We talk about our college-tethered sons, commiserate over bad choices in relationships, lament the weather, and piss all over the holiday plans we actually made.  You see, for a brief moment in time, the two of us are going to blow off our obligations and go stay in a hotel somewhere that is near a Thanksgiving-meal-serving restaurant.

But, alas, I have just purchased a half-thawed bird and have great plans to bake, bake, bake my little (fat) ass off.

That's when I remember that I forgot to buy squash.  That's right, you heard me: I stood in the store debating the merits of fresh vs. pre-peeled vs. frozen squash, then spaced-out and forgot to buy any. 

I probably have to hit the store again, anyway.  I want to buy fresh fruit and tequila, not necessarily in that order.  You see, Thanksgiving may be an Americanized holiday, but that doesn't mean Jose Cuervo is disinvited to the celebration.

Besides, if it weren't for a random butt-dial, or perhaps a message that circled Pluto before arriving at a phone mere miles away, I wouldn't have remembered about the squash at all.  And hey, by the way, it's Monday, and that half-bottle of wine is suddenly and completely long-gone.

Just like that.  Poof!  It's a moment exactly like this that makes it all worthwhile. 

Here's to good friends and bad judgments,  incomplete shopping trips and completely empty bottles of pinot grigio.  Here's to us!

And here's to Monday (which in 24 short hours will be Tuesday, anyway).

Gosh, I just love Mondays.  Uhhhh...., honestly ... I kinda do, even when I don't realize they've gone by until Tuesdays.  

Monday, November 25, 2013

THE WIND-Y CHILL FACTOR

Winter is unofficially here.

Sure, it doesn't officially start until December 21st, but today's weather is wild enough to qualify.  The wind is gusting fiercely, knocking power out to different areas, and the wind chill is down in the teens and falling.

We have a gust that lasts about 35 seconds and sounds like it is going to rip the house wide open.  As soon as it dies down, I run outside to collect my welcome mat that is swirling in the air about to take flight off the patio into the abyss of my neighbor's yard.  One of the two surviving pumpkins, however, is long-gone.  May it land in peace (piece?) and not smash anyone's window on its way to Oz.

It looked for a while like snow for Wednesday, but the wind will abate and the temperatures will climb back into the 40's, so we'll probably just have cold rain that chills the bones.  Thursday is supposed to be seasonably pleasant, as well.  I don't go to the Thanksgiving football games at the high school anymore, so the weather can do whatever the weather wants to do.  I used to go when the kids were little, but now I stay in and cook.  Okay, I stay in and have tea that eventually morphs into wine as the day progresses. Yup, something's getting cooked on Thursday, and it will probably be both the turkey and me.

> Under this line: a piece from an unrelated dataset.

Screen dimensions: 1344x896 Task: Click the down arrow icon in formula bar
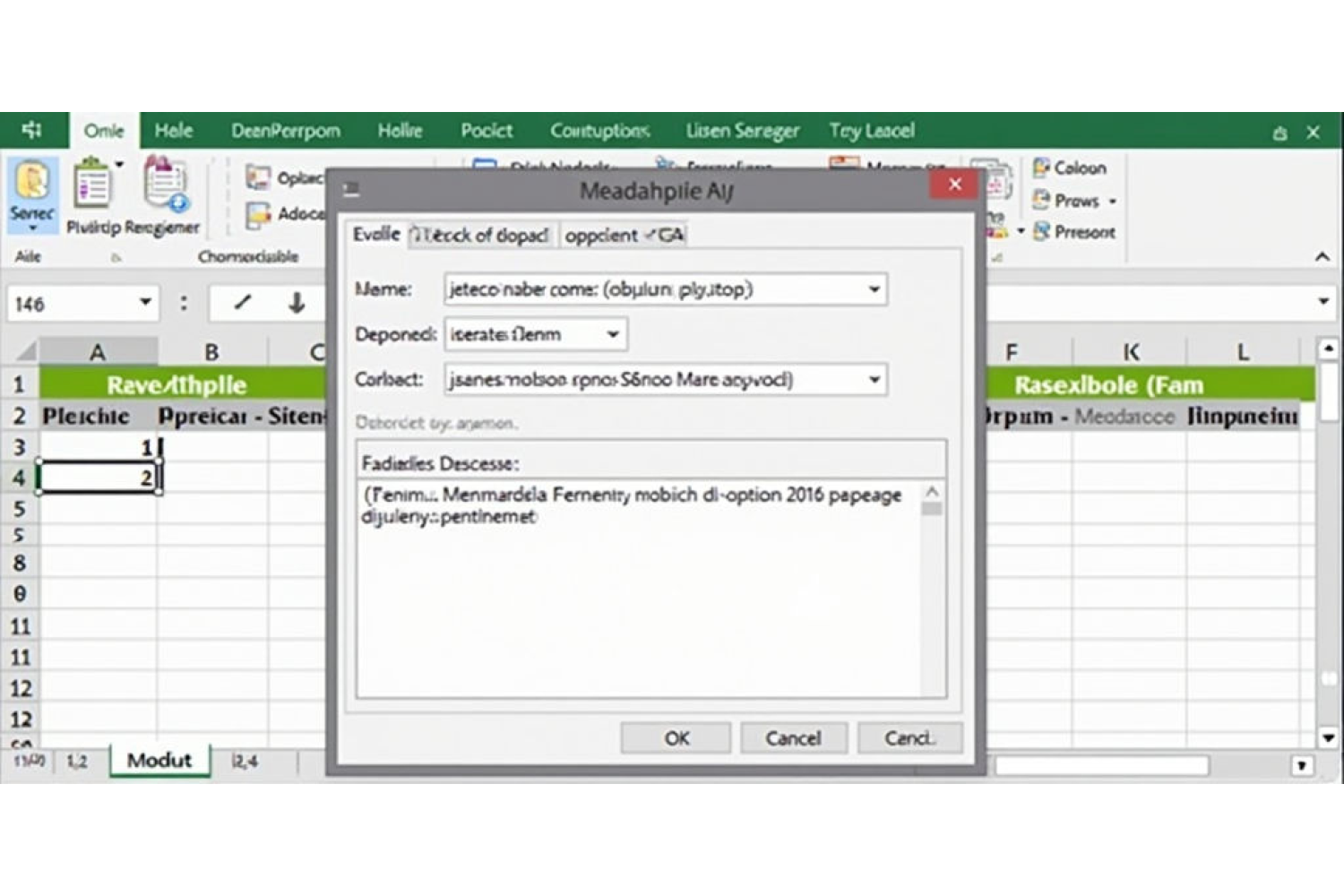[297, 303]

I wouldn't mind a little snow, though.  A little.  But you can keep the wind.  I don't sleep well with the noise, and now I have the extra worry of an errant pumpkin flying through the air, ready to attack whatever happens to get in  its way, like some mutant killer vegetable roaming the neighborhood unchecked.

Winter may not start until December, but it's Frozen Flying Gourd Season, so take cover and wear the proper protective clothing.  And wear gloves.  If you catch the thing, you want to be able to toss it back into play without getting frostbite.  I'm just saying.


Sunday, November 24, 2013

WASTED WEEKEND, AND BY WASTED I MEAN ...

This is why I have a limited social life.

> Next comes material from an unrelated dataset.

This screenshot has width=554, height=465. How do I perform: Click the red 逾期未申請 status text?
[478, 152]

Thanksgiving is coming this week.  Also coming this week are two open houses at my school, which means Monday afternoon and Tuesday night will both be tied up with students leading their parents around from classroom to classroom, showing off their work and doing activities.  At some point, I also have to get College Boy home.

So I plan my attack:  Saturday I will read the assigned text for grad class and write my weekly paper.  I will also start doing research (in earnest) for my final project that is due very soon.  In other words, Saturday will be spent pretty much alone, just me and the basket of chocolate and the ice cold beer in the fridge and sports on television.


This makes me feel like a loser.

So I decide to fill up my day with a few other things in between the grad school work. After I finish the reading, I start writing the paper.  A little way into the writing, I take a break and bring the Christmas stuff up from the basement.  I don't unpack it; I just make sure it's upstairs and ready.  I write some more of the paper.  I text my kids about Thanksgiving and chat with them for a bit.  Then I write some more of the paper.  I go through some magazines (I'm two months behind) while watching a Bruins game.  In between periods in the hockey game, I write some more of the paper. 


I contact College Boy, and we decide that the open house at my work is going to interfere with getting him home, so I opt to drive up to school, get him, bring him home, and have him take his car back to school so he can get home for Thanksgiving at his own mercy rather than mine.  I make a brief stop at a wine tasting (one table, limited quantity) because I'm searching for a good Thanksgiving wine.  I leave empty-handed as I do not find anything I would consider "good" nor "Thanksgiving wine."  I drive toward the college.

As soon as I pass the last exit before entering Boonesville, traffic halts.  I am crawling up the interstate at 3 mph, and the nearest exit is five miles north of where I am.  The trip that normally takes thirty-five to forty minutes has now stretched to almost ninety.  I pick up College Boy, and we head home, stopping to pick up pizza (extra cheese) on the way.  We watch the rest of the BC football game (Maryland coach blew the game in the final seconds) while I intermittently work on my grad school paper and drink beer and eat pizza.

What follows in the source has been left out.